The main reason for the slow speed is that the SQL statement is not written well. You can use the EXPLAIN command to analyze the execution plan of the SQL statement and see if there are any full table scans or other inefficient operations. Additionally, you can check if there are any issues with the indexes.
Read-write conflicts in TiDB are still difficult to troubleshoot. The official documentation is also not good.
Indeed, this problem exists.
Not looking at this issue, to elaborate:
I think the reason might be that TiDB has internal retries, and when the backoff hasn’t reached a certain level, the product doesn’t define this behavior as a problem (so more information is only available when the transaction crashes, etc.);
I think if you want the product to be fixed, after this issue is resolved, you can propose on GitHub where you think the error should be displayed and in what manner.

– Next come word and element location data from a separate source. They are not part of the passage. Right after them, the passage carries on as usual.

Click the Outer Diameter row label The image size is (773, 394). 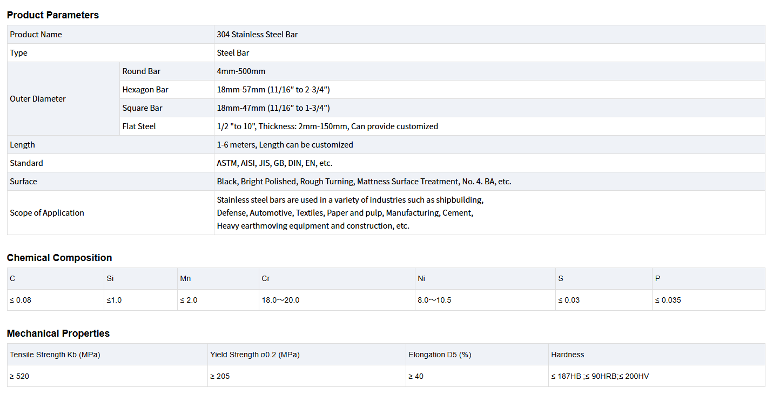coord(38,99)
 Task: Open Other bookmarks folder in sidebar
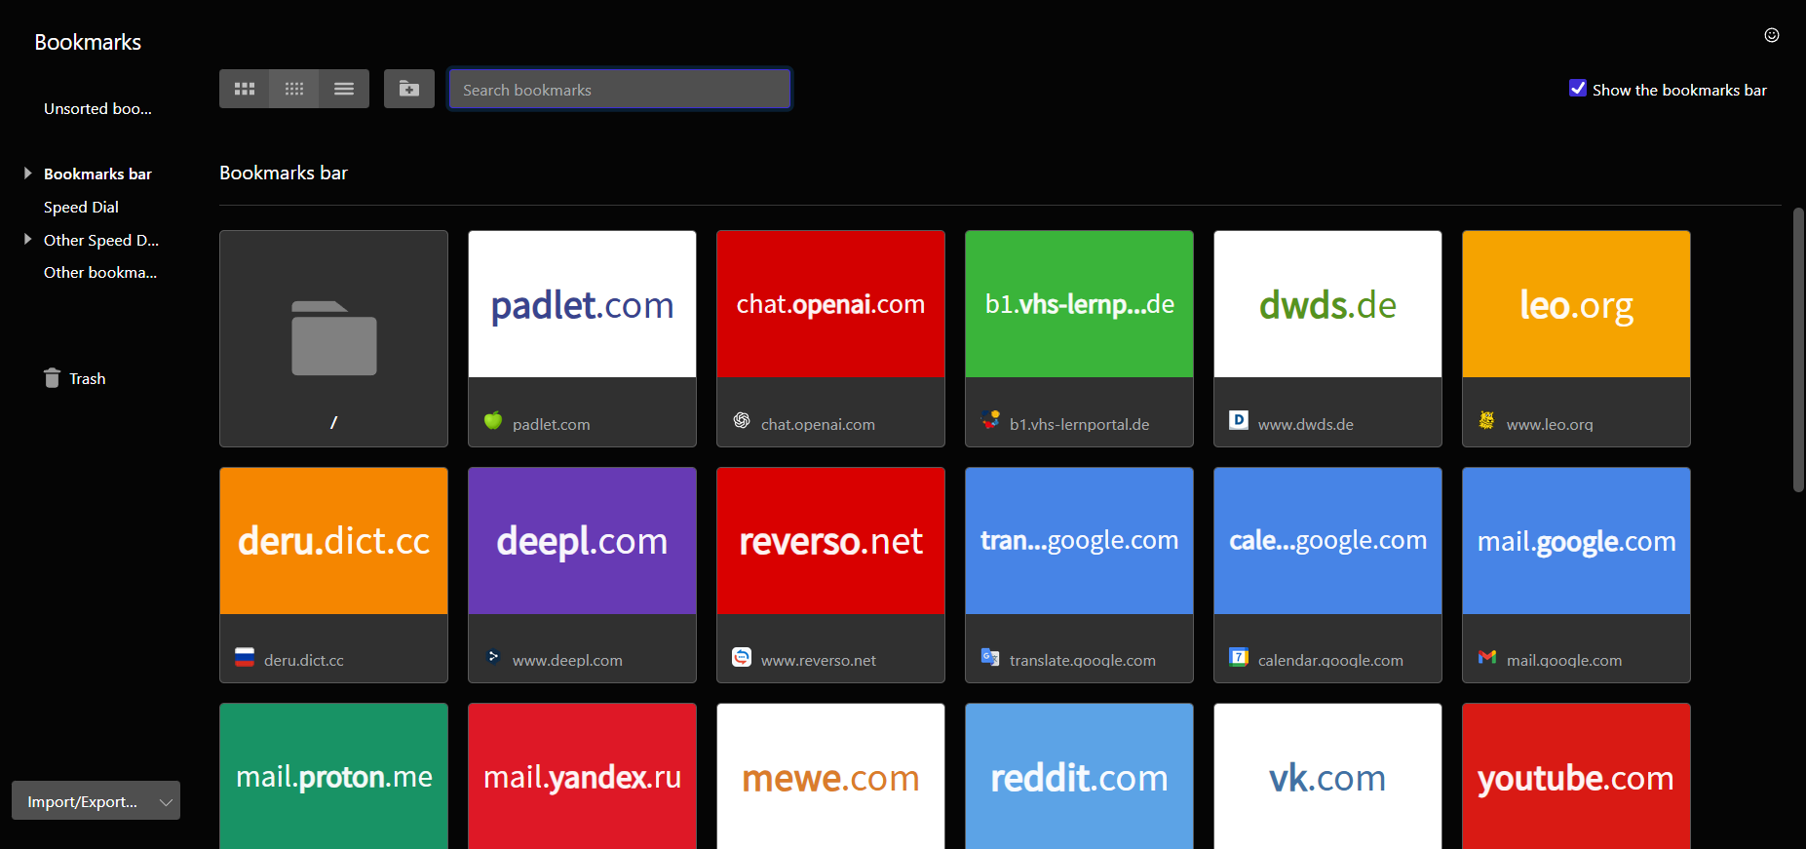[99, 273]
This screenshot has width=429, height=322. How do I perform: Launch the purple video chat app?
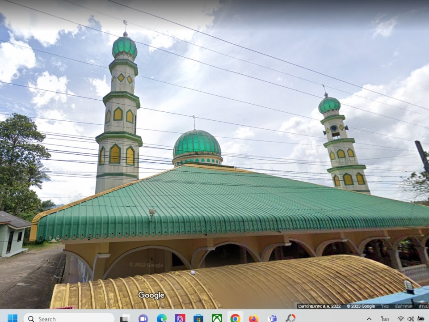(143, 318)

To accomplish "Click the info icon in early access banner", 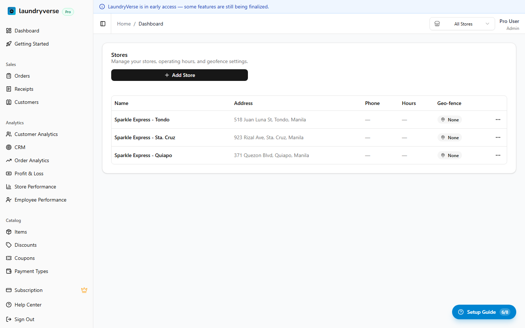I will pos(102,7).
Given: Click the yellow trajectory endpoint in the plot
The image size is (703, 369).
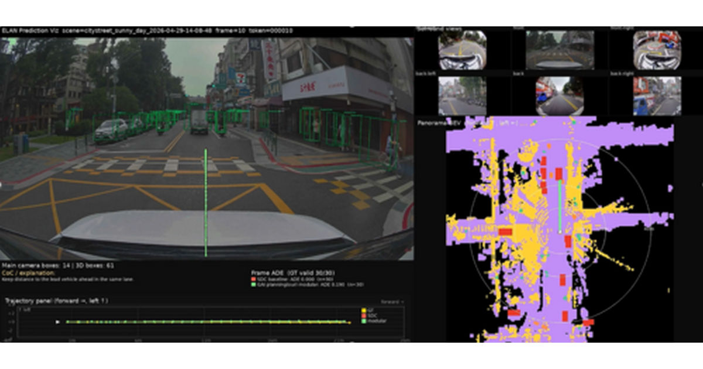Looking at the screenshot, I should (350, 322).
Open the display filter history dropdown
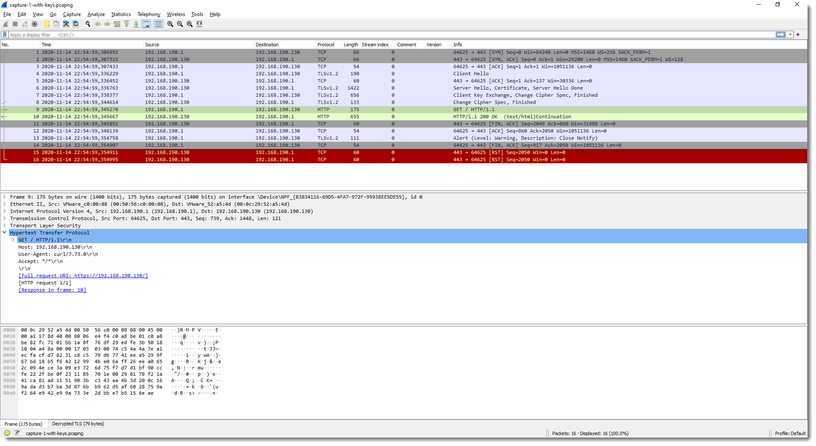Viewport: 816px width, 446px height. click(791, 35)
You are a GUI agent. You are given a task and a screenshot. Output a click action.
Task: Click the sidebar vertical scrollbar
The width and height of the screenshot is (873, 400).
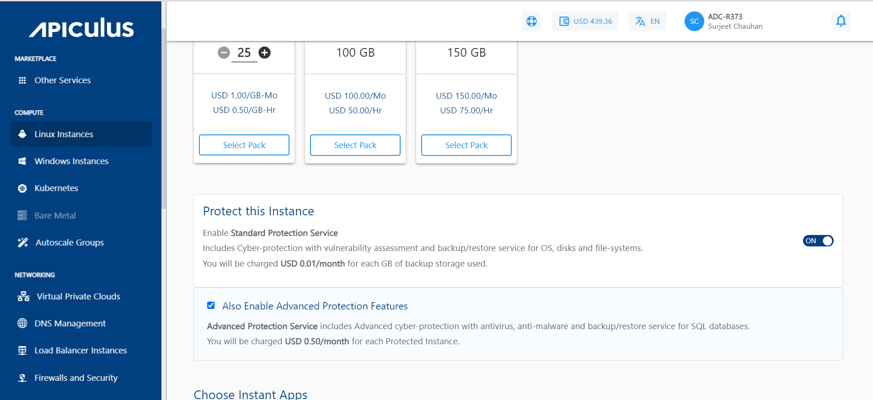164,119
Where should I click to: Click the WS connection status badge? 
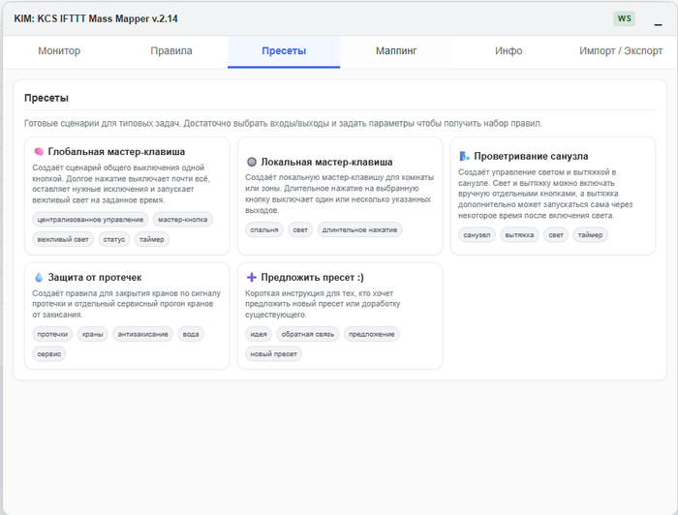point(624,18)
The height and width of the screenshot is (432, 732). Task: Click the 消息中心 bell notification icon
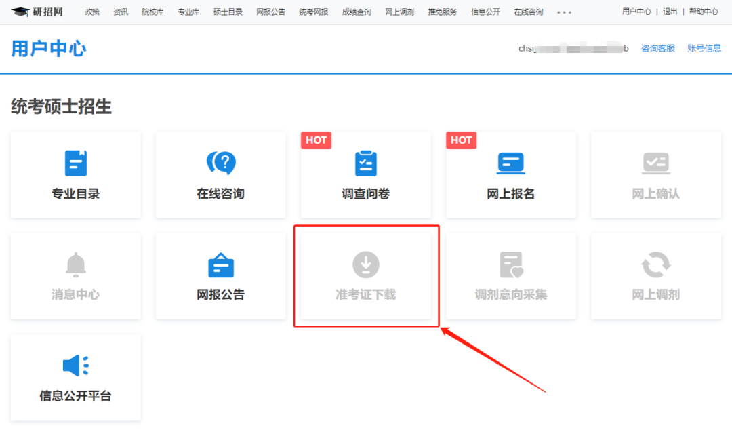(75, 264)
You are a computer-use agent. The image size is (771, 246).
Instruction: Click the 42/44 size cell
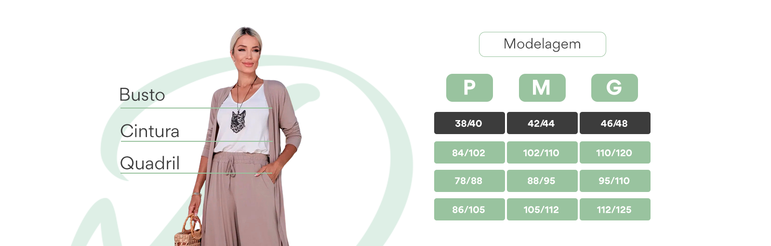tap(542, 123)
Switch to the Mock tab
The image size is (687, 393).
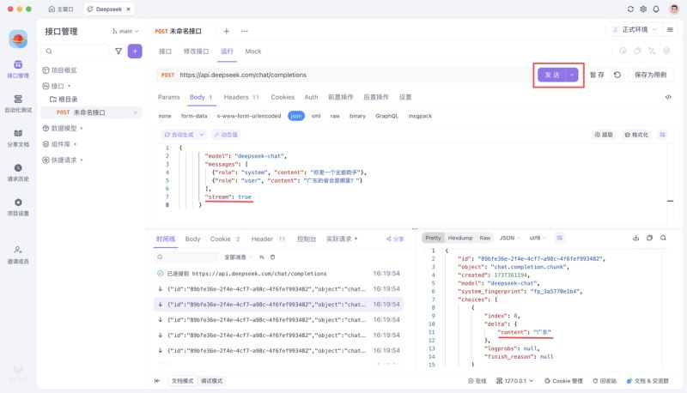click(252, 51)
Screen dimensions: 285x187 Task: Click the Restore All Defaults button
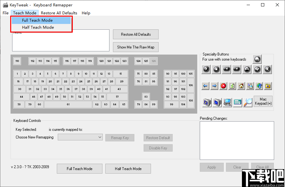(135, 34)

The community is still open. And this is indeed a rather troublesome issue, PingCAP should be happy to adopt it; (but just complaining without constructive suggestions, even if the developers make some fixes, it may not be targeted at your specific issue)
PS: Just personal opinion
Looking at this issue:
Actually, TxnLockFast can still be traced, for example, after the above transaction crashes, you can backtrack the start-ts of the two transactions. Or in a POC environment, you can also enable general-log for case-by-case analysis.
The official documentation is not very detailed. Pessimistic transactions can be queried but disappear instantly. It’s quite difficult. Can any experts explain how to query optimistic transactions?